Governo detalha aumento de imposto que impacta Xiaomi e reforça política de incentivo à produção local

Imposto sobre celulares importados eleva custos e protege indústria nacional
Fernando Haddad, ministro da Fazenda (Jonne Roriz/Bloomberg/Getty Images)

O imposto sobre celulares importados aumenta para proteger produção nacional, impactando principalmente marcas sem fabricação local.

Impacto do imposto sobre celulares importados na indústria brasileira

O imposto sobre celulares importados, anunciado pelo governo em 25 de janeiro de 2026, tem como objetivo principal proteger a produção nacional e reforçar a indústria brasileira de tecnologia. Segundo o ministro da Fazenda, Fernando Haddad, a medida regulatória visa incentivar empresas a produzirem no território nacional, minimizando o impacto para o consumidor final. A Xiaomi, que não fabrica aparelhos no Brasil, será diretamente afetada, enquanto marcas como Apple, Samsung e Motorola, que já produzem localmente, ficam de fora dessa elevação de imposto.

A política fiscal e o aumento de tarifas em diferentes setores industriais

Além dos smartphones, o aumento da tarifa de importação alcança mais de mil produtos, incluindo equipamentos industriais como caldeiras, geradores e máquinas pesadas. O reajuste, que pode elevar as alíquotas em até 7,2 pontos percentuais, busca reforçar o caixa do governo, estimando uma receita adicional de R$ 14 bilhões ao ano. Essa receita é crucial para o cumprimento da meta fiscal de 2026, que prevê um superávit primário de R$ 34,3 bilhões.
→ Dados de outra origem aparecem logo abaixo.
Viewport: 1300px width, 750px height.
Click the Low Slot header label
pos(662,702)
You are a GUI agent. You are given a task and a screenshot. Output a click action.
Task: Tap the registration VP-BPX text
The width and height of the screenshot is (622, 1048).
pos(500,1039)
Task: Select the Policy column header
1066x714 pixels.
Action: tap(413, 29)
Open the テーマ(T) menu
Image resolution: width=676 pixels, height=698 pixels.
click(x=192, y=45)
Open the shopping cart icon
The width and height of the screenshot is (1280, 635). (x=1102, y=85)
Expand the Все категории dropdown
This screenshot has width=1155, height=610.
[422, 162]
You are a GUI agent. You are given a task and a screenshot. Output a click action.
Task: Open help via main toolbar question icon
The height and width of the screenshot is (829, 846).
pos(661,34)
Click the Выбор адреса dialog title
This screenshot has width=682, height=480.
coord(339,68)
Produção nacional e proteção à indústria: dados e consequências

De acordo com o Ministério do Desenvolvimento, Indústria, Comércio e Serviços (Mdic), mais de 90% dos produtos afetados pela nova tributação são fabricados no Brasil, o que reduz o impacto econômico sobre os consumidores. No caso dos celulares, 95% do mercado nacional em 2025 é abastecido por aparelhos produzidos localmente. A política mantém a tarifa zerada para componentes importados que não têm produção similar no país, preservando a competitividade da indústria.

Reações do mercado e perspectivas para os consumidores

A medida gerou críticas de setores empresariais e da oposição, que apontam para riscos de aumento nos custos e na cadeia de preços ao consumidor. Por outro lado, o governo destaca que a elevação do imposto corrige distorções e fortalece o setor industrial existente. A possibilidade de revisões futuras pela pasta do Desenvolvimento, incluindo redução ou até zeragem da tarifa, oferece flexibilidade para ajustar o impacto conforme a necessidade do mercado.

Considerações finais sobre o cenário fiscal e industrial para 2026

Esse aumento do imposto sobre celulares importados e outros produtos estratégicos representa uma medida significativa dentro da política econômica do governo para 2026. Ao incentivar a fabricação local e garantir receitas ao caixa público, o governo busca equilibrar a proteção da indústria com a estabilidade fiscal. O acompanhamento das consequências dessa decisão será essencial para avaliar os efeitos sobre o mercado consumidor e a competitividade nacional.